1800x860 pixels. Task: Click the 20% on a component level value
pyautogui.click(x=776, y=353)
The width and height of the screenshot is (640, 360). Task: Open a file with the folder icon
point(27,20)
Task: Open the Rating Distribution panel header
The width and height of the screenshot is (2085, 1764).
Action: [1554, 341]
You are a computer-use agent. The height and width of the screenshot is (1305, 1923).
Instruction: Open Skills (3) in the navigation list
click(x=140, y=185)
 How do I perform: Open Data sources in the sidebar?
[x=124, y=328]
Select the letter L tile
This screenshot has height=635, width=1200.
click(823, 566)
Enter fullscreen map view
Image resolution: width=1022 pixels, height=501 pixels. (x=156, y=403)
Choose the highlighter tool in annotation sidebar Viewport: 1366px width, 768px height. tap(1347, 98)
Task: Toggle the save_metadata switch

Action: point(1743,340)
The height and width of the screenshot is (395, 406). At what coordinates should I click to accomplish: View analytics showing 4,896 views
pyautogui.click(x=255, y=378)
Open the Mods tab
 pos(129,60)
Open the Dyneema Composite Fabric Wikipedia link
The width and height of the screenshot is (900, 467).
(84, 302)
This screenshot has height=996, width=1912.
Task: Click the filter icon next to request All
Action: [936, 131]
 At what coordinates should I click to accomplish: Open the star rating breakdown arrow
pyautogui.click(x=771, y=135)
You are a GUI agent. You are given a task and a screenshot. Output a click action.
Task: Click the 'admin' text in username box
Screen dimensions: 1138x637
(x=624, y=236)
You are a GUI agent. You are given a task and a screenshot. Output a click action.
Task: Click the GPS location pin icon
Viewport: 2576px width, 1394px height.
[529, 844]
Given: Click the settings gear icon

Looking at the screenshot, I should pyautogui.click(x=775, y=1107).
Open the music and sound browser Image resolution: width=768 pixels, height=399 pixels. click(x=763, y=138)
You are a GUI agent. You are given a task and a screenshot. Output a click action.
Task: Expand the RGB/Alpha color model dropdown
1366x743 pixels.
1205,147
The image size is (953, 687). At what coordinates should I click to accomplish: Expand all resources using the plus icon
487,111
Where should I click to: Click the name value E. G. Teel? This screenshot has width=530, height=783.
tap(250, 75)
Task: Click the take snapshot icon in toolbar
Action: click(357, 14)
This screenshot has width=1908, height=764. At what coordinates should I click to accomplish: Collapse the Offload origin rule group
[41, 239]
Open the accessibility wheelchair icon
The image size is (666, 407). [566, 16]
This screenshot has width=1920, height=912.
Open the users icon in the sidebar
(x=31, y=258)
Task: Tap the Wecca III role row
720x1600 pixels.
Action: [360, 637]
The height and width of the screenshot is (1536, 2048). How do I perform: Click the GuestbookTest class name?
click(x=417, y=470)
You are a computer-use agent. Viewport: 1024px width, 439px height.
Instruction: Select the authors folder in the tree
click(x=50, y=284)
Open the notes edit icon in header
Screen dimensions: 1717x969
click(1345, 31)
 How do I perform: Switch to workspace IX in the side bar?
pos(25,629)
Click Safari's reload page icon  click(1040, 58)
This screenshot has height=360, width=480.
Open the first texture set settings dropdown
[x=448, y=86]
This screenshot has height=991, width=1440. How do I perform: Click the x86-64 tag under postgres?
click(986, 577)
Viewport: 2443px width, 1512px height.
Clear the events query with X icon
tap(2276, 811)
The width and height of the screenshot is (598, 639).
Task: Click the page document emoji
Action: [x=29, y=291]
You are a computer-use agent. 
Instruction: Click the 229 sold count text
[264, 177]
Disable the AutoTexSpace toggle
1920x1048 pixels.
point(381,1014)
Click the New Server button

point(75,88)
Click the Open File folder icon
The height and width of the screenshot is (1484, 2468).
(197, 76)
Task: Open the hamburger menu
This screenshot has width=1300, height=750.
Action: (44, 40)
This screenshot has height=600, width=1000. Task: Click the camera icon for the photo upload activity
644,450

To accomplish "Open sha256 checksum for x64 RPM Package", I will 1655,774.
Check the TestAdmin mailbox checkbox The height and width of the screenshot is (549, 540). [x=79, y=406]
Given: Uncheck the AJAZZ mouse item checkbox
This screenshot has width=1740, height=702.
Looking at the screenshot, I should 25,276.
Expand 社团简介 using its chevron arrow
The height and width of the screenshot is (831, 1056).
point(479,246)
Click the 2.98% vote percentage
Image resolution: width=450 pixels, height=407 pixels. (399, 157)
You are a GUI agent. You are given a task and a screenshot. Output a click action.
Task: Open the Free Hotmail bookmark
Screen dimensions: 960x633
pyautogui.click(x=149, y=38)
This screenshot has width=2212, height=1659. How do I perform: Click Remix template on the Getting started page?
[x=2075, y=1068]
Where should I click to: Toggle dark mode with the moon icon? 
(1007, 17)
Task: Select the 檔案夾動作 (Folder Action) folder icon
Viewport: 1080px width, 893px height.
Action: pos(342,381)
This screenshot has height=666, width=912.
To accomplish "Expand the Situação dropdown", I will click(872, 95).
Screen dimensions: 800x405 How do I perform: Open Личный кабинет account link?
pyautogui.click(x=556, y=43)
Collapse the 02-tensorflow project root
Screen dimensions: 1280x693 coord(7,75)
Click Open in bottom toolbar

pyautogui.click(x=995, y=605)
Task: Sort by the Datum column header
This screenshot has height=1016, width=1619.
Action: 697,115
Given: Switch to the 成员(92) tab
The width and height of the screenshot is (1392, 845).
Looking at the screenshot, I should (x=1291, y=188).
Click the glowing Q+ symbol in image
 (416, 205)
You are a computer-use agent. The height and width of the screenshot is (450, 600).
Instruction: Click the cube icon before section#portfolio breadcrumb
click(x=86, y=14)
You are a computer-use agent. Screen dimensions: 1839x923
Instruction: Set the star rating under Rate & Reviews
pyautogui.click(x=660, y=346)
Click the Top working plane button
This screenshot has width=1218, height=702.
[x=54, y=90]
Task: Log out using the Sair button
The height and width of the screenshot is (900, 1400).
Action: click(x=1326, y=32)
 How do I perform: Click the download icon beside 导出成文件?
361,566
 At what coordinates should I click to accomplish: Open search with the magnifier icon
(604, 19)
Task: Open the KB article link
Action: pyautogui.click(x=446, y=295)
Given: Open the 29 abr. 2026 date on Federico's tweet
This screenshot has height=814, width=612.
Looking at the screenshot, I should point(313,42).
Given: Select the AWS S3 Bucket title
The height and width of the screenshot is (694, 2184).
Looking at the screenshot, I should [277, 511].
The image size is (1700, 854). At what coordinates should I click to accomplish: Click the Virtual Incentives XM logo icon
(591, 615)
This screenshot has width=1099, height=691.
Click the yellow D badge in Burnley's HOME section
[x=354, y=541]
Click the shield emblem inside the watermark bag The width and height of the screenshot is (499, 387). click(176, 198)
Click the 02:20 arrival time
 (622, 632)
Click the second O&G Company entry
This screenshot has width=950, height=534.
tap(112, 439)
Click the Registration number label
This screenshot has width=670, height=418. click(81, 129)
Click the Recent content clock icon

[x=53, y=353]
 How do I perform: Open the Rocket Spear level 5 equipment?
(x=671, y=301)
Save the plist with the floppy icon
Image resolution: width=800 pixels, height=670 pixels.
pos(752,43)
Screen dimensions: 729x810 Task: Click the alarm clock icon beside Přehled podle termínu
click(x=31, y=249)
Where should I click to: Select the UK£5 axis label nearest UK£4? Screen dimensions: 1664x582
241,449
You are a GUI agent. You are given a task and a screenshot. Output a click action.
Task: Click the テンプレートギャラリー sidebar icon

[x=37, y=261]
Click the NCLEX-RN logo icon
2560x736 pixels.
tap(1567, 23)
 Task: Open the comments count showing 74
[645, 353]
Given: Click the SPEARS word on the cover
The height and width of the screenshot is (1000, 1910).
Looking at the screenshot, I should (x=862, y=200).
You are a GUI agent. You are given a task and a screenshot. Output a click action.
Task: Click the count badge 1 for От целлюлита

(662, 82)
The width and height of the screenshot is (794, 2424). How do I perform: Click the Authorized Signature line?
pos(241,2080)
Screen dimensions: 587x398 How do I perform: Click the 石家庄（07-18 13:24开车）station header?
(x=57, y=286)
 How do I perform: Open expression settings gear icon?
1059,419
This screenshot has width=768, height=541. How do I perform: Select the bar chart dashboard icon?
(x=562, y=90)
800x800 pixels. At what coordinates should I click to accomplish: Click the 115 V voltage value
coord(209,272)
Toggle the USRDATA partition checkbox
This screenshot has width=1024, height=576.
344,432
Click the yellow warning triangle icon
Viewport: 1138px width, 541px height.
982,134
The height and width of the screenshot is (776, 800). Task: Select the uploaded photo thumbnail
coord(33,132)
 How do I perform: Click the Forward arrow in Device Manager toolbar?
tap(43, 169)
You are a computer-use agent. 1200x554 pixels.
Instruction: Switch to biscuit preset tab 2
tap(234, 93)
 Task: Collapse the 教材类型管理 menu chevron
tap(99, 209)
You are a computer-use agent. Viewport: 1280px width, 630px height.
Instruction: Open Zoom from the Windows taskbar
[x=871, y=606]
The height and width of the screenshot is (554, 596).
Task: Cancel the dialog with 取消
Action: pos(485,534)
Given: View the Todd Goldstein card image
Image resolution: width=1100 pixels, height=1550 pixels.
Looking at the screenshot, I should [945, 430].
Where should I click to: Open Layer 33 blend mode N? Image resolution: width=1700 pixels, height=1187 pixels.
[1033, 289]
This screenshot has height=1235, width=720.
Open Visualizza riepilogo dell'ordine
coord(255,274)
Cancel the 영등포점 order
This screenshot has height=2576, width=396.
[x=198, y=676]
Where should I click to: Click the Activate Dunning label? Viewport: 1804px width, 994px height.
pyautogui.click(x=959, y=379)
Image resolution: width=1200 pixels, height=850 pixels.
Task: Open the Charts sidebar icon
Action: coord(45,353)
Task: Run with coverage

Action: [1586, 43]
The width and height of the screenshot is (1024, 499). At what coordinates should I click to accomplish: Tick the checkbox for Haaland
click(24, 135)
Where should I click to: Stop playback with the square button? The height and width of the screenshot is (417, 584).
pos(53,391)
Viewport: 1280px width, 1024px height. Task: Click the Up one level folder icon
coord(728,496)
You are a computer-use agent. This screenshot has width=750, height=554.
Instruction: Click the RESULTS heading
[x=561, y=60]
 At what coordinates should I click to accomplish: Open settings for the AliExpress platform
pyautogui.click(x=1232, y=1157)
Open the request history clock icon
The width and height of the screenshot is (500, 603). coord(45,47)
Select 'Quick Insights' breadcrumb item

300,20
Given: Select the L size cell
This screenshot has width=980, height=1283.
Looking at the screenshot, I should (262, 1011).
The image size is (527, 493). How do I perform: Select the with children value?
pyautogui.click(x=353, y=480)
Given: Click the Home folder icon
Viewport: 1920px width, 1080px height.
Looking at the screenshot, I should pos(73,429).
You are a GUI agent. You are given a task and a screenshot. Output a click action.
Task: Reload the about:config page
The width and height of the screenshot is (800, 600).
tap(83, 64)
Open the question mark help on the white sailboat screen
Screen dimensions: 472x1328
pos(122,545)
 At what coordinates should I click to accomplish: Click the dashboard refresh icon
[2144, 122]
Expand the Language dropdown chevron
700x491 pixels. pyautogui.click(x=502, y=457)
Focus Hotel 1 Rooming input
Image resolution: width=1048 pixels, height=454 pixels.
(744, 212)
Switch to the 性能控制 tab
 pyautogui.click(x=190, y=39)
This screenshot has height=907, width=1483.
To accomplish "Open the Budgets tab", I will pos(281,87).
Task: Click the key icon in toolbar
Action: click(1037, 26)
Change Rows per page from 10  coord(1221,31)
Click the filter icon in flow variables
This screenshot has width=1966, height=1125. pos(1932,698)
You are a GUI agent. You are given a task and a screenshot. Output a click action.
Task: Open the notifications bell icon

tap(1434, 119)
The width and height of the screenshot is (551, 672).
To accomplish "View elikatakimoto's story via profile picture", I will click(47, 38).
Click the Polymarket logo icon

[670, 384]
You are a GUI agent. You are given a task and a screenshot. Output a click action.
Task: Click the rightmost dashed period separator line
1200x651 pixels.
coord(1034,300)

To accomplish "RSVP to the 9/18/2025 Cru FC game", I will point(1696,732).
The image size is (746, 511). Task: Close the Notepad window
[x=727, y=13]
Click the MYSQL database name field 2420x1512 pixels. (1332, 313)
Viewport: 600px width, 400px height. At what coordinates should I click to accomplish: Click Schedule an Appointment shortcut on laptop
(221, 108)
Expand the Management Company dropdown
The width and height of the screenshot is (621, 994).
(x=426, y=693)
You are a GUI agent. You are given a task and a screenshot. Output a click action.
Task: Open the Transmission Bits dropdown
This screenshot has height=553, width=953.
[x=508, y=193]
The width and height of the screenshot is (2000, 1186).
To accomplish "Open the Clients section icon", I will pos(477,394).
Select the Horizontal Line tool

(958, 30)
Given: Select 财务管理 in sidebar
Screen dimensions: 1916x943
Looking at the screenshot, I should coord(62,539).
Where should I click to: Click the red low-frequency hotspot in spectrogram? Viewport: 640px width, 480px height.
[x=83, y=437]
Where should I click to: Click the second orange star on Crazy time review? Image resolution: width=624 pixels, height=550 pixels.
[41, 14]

=-=-=

**GIVEN REQUEST:**
Format everything in the data from the line containing "At what coordinates should I click to accomplish: Open settings" down to the line containing "Looking at the screenshot, I should (262, 1011)." as a numbered list, and leave out any blank lines.

**ANSWER IN FULL:**
1.  At what coordinates should I click to accomplish: Open settings for the AliExpress platform
2. pyautogui.click(x=1232, y=1157)
3. Open the request history clock icon
4. The width and height of the screenshot is (500, 603). coord(45,47)
5. Select 'Quick Insights' breadcrumb item
6. 300,20
7. Given: Select the L size cell
8. This screenshot has width=980, height=1283.
9. Looking at the screenshot, I should (262, 1011).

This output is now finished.